===== TASK MATERIAL

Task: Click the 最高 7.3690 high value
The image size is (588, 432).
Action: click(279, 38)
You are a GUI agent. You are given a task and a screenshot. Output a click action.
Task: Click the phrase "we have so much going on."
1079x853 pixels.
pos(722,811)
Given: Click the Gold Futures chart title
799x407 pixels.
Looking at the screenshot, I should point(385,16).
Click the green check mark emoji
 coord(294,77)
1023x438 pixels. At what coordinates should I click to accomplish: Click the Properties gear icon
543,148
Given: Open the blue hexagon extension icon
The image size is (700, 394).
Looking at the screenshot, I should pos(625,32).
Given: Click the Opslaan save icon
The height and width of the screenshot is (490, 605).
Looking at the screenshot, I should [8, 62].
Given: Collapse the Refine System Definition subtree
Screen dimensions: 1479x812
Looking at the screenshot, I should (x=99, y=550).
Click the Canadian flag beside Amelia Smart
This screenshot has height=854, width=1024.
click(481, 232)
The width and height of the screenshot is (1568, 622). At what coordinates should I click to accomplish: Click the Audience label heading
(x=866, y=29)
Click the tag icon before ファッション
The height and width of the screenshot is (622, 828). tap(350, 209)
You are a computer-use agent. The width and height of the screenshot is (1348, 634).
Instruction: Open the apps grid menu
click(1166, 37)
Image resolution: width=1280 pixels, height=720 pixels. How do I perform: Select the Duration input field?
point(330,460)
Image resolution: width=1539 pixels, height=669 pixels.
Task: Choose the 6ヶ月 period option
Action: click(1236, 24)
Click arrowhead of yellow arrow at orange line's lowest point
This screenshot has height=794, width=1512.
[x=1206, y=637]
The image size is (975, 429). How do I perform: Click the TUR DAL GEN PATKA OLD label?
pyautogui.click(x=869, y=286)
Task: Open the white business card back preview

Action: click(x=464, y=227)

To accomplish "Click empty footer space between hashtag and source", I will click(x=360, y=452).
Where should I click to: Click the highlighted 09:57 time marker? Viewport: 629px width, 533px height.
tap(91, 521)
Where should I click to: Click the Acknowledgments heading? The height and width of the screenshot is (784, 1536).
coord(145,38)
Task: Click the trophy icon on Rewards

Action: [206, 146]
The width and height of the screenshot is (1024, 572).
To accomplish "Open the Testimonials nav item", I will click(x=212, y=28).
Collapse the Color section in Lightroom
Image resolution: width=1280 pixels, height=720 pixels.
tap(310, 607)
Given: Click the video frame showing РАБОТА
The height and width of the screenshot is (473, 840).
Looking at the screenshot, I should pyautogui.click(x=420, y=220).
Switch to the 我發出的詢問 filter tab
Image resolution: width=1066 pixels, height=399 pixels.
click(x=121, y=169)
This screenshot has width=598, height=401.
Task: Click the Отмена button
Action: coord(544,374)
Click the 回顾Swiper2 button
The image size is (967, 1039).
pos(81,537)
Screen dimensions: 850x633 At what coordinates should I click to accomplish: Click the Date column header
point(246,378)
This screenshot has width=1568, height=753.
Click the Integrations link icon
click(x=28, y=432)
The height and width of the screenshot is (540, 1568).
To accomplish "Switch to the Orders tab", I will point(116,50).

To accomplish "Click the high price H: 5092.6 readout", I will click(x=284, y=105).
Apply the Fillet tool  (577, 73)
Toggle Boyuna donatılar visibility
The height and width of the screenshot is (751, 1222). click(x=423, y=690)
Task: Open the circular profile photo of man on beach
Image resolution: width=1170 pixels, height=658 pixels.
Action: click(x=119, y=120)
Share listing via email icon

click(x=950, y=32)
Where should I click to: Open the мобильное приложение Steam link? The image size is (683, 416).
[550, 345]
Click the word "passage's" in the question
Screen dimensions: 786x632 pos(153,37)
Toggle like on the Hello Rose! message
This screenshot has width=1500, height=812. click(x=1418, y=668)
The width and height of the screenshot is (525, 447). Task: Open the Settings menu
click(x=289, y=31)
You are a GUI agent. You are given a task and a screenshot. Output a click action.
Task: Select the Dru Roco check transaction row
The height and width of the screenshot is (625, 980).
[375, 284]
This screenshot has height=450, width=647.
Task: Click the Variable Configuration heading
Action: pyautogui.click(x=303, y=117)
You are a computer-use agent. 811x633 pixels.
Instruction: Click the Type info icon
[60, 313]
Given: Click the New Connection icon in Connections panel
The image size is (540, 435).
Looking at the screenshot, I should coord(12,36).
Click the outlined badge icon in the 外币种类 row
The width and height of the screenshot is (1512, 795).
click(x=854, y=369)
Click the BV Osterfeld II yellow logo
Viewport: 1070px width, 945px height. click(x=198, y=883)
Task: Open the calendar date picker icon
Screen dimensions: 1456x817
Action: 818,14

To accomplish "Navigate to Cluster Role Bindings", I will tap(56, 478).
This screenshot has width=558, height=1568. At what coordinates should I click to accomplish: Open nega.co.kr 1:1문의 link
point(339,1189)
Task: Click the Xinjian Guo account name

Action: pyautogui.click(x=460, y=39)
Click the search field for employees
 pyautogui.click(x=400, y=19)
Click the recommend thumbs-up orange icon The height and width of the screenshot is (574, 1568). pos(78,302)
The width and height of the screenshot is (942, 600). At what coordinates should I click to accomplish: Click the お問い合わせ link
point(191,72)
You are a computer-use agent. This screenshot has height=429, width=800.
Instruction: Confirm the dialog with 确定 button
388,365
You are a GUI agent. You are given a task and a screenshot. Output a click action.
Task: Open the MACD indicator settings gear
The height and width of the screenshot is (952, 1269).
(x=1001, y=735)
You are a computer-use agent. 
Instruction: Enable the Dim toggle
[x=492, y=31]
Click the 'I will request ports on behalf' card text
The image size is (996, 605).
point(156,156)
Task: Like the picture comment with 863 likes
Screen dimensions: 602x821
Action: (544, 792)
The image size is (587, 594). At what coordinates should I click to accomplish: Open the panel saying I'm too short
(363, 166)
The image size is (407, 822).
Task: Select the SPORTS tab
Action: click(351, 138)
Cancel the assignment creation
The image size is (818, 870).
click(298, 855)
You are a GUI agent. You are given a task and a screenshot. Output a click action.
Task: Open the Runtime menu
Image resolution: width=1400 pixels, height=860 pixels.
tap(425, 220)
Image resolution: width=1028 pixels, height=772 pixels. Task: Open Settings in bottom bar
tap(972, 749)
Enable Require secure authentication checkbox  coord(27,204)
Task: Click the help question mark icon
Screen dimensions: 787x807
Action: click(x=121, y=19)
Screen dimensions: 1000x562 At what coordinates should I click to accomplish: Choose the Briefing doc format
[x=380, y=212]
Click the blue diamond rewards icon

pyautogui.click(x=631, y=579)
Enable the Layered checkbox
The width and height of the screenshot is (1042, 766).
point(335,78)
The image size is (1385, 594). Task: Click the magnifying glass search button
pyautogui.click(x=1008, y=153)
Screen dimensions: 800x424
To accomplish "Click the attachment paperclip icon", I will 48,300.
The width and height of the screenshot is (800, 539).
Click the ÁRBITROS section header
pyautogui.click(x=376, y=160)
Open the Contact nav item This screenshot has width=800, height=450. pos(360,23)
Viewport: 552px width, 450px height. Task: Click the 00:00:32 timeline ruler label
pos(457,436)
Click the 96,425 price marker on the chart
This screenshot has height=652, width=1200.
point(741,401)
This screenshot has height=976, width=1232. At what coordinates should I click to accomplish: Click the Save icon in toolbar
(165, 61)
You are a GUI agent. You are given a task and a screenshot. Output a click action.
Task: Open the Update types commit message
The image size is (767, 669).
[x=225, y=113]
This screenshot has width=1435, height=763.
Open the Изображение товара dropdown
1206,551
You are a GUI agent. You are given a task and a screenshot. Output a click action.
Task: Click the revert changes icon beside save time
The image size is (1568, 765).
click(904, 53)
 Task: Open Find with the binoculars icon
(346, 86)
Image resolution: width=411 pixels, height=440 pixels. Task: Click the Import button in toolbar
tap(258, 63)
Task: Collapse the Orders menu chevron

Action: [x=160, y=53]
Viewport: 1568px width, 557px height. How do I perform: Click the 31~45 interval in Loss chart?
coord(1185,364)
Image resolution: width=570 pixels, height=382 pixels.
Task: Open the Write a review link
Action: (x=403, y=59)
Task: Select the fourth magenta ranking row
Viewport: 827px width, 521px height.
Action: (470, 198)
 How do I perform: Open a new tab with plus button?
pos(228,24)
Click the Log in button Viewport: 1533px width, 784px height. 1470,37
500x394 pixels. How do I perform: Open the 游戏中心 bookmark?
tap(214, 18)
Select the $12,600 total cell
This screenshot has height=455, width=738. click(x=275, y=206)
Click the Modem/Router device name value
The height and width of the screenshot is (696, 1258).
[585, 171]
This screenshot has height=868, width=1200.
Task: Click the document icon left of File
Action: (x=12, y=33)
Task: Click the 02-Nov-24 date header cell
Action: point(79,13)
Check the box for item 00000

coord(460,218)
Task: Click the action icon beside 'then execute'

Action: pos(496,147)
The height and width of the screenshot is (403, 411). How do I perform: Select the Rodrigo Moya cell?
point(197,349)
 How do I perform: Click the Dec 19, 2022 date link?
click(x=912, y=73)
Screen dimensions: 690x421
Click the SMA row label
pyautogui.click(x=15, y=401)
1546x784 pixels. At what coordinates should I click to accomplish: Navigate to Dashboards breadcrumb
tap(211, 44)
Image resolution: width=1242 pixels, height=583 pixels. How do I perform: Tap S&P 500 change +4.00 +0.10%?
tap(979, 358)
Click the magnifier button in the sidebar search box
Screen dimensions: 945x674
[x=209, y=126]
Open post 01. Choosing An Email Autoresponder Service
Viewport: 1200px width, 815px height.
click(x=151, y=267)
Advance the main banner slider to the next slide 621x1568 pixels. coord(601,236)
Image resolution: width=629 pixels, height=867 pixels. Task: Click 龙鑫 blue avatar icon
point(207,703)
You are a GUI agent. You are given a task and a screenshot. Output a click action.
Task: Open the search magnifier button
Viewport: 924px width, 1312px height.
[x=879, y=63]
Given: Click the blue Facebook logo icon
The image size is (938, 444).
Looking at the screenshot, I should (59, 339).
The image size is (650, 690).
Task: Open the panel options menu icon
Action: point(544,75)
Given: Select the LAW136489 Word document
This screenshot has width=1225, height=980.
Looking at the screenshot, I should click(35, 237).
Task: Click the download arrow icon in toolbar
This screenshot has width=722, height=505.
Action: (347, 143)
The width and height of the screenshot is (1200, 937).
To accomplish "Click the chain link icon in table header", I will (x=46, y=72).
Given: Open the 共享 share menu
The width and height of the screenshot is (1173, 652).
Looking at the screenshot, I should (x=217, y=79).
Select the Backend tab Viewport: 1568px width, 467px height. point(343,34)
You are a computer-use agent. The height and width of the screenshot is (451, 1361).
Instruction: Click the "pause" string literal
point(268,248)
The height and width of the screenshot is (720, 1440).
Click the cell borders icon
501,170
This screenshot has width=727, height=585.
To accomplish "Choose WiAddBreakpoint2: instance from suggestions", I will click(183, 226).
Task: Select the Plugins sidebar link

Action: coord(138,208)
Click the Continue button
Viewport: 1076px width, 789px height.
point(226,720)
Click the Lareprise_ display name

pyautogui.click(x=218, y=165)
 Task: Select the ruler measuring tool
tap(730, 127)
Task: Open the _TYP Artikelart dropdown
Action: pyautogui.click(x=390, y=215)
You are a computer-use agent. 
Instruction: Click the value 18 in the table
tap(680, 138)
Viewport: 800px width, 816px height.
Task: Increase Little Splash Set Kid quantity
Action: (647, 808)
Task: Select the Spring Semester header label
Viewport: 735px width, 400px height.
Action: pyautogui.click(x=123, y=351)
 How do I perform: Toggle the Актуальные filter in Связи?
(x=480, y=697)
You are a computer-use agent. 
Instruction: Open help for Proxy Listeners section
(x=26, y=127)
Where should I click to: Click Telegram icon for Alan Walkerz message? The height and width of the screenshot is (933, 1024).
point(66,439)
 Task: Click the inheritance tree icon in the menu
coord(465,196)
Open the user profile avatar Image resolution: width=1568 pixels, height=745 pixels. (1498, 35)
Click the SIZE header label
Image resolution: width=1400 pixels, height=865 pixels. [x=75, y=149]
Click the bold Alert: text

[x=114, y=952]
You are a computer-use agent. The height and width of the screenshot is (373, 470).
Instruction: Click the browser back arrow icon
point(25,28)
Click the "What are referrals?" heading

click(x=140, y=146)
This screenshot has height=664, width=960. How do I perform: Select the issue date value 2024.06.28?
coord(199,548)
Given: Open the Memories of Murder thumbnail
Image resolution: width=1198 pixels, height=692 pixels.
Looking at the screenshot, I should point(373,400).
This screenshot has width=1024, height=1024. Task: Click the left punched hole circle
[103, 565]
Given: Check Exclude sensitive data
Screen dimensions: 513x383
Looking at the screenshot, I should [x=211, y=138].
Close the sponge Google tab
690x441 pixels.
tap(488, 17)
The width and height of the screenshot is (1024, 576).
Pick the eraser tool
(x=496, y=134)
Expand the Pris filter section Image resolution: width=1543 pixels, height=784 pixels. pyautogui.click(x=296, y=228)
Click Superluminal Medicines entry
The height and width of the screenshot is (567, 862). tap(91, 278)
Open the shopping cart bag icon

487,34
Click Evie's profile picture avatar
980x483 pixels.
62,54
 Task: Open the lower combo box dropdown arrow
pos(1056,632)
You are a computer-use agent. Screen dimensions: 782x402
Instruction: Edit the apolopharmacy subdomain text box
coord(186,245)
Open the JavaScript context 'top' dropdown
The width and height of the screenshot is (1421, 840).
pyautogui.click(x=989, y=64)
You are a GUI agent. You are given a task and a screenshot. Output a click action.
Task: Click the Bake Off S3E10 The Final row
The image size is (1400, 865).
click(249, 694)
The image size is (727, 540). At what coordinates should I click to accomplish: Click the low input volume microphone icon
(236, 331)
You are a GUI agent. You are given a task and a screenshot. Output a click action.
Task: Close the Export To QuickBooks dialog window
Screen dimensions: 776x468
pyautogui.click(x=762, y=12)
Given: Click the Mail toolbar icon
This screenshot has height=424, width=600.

==========

WORK ORDER = Wherever a line above contains "Switch", copy that line.

SOLVED EXERCISE =
Switch to the 我發出的詢問 filter tab
To accomplish "Switch to the Orders tab", I will point(116,50).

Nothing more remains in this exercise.